**THE INPUT**:
* * * * * * *

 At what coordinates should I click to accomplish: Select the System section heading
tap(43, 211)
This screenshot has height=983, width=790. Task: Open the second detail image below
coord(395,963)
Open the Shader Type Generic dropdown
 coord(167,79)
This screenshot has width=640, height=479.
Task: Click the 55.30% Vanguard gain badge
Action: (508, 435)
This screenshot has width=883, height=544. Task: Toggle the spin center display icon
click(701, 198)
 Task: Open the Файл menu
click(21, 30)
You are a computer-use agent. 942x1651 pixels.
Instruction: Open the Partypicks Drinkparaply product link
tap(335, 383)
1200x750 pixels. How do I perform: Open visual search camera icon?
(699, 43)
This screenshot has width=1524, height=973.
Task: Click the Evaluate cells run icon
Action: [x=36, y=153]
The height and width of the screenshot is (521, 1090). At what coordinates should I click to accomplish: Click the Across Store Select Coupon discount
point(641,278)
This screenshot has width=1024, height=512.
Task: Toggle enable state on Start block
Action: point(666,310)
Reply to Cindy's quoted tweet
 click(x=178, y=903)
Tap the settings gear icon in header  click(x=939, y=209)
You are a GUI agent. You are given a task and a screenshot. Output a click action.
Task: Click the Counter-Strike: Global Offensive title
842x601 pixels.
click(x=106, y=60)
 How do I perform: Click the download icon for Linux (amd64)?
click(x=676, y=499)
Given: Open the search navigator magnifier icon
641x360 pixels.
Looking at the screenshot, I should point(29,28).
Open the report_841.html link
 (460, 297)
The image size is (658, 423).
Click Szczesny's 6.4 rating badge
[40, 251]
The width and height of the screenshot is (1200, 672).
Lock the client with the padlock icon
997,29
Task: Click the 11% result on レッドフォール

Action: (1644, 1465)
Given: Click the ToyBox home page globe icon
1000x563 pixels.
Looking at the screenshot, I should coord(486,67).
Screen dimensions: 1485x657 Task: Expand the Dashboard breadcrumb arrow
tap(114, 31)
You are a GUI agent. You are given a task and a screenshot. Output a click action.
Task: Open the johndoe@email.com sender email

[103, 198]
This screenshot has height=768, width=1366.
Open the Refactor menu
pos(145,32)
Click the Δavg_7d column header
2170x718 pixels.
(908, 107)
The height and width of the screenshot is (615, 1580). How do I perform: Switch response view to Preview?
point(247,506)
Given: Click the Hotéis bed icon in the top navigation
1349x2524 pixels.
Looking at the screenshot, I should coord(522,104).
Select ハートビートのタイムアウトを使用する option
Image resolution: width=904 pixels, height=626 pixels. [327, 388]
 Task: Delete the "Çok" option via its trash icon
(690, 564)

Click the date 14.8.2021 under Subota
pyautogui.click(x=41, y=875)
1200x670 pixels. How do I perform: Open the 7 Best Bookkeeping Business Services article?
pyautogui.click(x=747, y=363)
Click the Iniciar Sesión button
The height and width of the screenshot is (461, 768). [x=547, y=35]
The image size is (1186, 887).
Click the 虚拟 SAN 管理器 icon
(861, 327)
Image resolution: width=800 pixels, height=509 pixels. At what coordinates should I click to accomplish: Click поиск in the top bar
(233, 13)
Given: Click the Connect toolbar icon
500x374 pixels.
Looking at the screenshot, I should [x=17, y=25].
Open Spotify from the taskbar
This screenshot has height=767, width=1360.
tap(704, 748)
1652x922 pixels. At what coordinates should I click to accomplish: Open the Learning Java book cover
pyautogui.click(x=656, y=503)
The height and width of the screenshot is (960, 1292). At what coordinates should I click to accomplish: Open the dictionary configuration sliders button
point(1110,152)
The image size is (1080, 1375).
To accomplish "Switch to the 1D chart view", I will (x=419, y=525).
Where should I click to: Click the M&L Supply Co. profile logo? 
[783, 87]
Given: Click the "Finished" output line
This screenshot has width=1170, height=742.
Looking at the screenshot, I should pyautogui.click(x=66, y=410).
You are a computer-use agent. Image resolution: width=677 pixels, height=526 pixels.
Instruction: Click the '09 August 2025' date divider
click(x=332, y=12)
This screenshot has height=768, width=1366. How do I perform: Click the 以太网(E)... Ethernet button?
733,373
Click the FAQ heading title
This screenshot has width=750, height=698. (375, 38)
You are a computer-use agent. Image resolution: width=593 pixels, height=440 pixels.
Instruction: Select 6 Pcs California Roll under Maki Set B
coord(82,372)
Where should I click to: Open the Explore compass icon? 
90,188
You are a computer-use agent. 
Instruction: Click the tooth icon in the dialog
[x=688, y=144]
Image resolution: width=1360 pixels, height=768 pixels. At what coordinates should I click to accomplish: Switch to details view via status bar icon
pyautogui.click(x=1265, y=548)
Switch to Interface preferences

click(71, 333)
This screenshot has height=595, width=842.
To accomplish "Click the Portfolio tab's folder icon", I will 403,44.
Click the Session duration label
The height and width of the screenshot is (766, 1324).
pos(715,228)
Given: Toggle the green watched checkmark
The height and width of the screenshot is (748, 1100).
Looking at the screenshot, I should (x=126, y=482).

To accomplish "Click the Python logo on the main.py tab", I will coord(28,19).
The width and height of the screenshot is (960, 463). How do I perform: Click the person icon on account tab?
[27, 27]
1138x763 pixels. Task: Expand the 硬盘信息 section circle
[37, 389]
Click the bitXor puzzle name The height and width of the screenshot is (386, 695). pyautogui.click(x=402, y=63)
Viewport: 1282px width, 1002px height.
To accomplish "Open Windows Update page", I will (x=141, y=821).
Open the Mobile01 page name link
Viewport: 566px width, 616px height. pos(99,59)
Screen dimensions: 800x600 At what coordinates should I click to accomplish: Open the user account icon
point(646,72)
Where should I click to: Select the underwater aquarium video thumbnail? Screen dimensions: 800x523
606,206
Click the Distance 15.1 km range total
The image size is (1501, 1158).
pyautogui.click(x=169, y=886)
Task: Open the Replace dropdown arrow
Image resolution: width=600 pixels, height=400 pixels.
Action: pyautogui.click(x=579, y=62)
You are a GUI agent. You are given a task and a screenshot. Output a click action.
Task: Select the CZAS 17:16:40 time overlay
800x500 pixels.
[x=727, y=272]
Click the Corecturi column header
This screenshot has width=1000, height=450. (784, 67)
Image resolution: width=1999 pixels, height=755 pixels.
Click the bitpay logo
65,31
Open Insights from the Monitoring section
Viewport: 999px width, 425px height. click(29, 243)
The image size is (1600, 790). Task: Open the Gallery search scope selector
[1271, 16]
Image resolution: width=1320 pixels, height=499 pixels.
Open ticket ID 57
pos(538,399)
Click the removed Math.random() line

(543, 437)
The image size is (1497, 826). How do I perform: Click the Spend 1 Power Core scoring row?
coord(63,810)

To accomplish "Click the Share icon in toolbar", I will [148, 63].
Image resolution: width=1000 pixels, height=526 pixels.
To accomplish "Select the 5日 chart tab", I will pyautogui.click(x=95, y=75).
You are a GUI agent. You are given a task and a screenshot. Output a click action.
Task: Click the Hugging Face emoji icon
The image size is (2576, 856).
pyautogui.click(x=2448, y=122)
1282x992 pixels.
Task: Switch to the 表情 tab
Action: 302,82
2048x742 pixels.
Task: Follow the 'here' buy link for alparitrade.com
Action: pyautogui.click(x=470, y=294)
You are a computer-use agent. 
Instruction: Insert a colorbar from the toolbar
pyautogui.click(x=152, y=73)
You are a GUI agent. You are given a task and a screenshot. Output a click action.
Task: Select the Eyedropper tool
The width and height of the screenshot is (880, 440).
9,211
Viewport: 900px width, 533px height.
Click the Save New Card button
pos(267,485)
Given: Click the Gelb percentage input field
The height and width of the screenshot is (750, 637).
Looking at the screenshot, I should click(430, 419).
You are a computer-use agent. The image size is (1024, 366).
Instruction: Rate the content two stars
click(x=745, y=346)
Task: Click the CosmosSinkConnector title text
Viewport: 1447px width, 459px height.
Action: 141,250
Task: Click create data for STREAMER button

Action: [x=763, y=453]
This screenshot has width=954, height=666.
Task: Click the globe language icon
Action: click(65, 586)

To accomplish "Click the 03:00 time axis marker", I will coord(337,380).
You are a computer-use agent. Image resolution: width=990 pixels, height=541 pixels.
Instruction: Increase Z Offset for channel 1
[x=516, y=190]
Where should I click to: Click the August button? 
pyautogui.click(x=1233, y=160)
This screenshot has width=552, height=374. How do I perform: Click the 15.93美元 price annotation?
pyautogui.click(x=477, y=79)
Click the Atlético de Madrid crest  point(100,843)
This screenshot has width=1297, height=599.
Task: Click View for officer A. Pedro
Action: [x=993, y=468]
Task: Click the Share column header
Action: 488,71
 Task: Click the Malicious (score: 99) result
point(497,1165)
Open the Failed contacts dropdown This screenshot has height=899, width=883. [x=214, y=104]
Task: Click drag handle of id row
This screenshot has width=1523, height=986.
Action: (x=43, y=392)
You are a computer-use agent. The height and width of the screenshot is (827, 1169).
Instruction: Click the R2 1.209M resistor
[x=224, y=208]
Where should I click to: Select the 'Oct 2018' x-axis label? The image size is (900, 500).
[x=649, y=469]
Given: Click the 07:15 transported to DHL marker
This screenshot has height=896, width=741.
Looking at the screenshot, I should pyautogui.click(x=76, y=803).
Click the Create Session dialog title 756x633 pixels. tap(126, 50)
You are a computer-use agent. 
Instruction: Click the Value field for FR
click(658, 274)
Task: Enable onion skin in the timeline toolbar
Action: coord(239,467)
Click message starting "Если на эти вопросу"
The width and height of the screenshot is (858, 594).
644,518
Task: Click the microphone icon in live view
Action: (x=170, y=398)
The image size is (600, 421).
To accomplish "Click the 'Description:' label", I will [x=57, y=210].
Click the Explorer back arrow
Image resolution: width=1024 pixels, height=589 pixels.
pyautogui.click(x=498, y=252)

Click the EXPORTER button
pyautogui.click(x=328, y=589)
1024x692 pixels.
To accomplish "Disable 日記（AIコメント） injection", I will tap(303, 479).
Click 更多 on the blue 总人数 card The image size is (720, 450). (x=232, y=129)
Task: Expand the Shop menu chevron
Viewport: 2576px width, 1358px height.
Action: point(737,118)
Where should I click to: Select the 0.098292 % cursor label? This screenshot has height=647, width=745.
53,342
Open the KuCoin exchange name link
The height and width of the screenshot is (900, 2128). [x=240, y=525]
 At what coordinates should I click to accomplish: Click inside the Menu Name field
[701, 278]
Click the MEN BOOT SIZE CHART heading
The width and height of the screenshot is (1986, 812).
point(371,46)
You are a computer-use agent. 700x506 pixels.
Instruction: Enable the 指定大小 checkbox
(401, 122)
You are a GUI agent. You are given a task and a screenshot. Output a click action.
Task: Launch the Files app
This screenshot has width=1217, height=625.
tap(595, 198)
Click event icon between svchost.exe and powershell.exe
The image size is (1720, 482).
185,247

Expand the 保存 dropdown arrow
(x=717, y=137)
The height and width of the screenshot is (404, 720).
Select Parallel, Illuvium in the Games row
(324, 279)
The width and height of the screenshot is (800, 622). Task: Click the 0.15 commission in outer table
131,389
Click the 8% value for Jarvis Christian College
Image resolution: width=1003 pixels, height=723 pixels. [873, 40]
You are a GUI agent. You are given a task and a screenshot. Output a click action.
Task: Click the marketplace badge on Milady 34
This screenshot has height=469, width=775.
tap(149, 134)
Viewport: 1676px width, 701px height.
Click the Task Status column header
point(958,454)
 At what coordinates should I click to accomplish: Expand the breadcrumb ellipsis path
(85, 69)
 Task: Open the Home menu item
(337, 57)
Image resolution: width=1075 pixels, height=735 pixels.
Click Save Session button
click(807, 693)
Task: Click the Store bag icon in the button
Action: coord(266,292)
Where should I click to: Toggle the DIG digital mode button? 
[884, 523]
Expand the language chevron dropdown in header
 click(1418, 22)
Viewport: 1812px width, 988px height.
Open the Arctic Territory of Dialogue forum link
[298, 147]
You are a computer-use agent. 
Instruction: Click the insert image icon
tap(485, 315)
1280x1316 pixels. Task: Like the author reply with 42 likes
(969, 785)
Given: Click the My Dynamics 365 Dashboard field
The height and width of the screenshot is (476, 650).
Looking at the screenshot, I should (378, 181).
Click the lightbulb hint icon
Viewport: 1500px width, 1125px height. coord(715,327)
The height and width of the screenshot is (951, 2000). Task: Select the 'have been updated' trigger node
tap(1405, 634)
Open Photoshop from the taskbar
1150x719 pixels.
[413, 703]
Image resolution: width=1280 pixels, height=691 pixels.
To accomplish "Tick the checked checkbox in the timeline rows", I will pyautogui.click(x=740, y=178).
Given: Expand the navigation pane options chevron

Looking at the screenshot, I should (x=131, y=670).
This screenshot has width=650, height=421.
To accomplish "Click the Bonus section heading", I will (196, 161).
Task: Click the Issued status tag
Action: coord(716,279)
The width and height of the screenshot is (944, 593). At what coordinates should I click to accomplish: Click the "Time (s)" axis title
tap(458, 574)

* * * * * * *

**WORK INSTRUCTIONS**: Up to the line containing "Where should I click to: Toggle", skip everything; from that line through the last line above, return each line exactly.

**RESPONSE AREA**:
Where should I click to: Toggle the DIG digital mode button? 
[884, 523]
Expand the language chevron dropdown in header
 click(1418, 22)
Viewport: 1812px width, 988px height.
Open the Arctic Territory of Dialogue forum link
[298, 147]
You are a computer-use agent. 
Instruction: Click the insert image icon
tap(485, 315)
1280x1316 pixels. Task: Like the author reply with 42 likes
(969, 785)
Given: Click the My Dynamics 365 Dashboard field
The height and width of the screenshot is (476, 650).
Looking at the screenshot, I should (378, 181).
Click the lightbulb hint icon
Viewport: 1500px width, 1125px height. coord(715,327)
The height and width of the screenshot is (951, 2000). Task: Select the 'have been updated' trigger node
tap(1405, 634)
Open Photoshop from the taskbar
1150x719 pixels.
[413, 703]
Image resolution: width=1280 pixels, height=691 pixels.
To accomplish "Tick the checked checkbox in the timeline rows", I will pyautogui.click(x=740, y=178).
Given: Expand the navigation pane options chevron

Looking at the screenshot, I should (x=131, y=670).
This screenshot has width=650, height=421.
To accomplish "Click the Bonus section heading", I will (196, 161).
Task: Click the Issued status tag
Action: coord(716,279)
The width and height of the screenshot is (944, 593). At what coordinates should I click to accomplish: Click the "Time (s)" axis title
tap(458, 574)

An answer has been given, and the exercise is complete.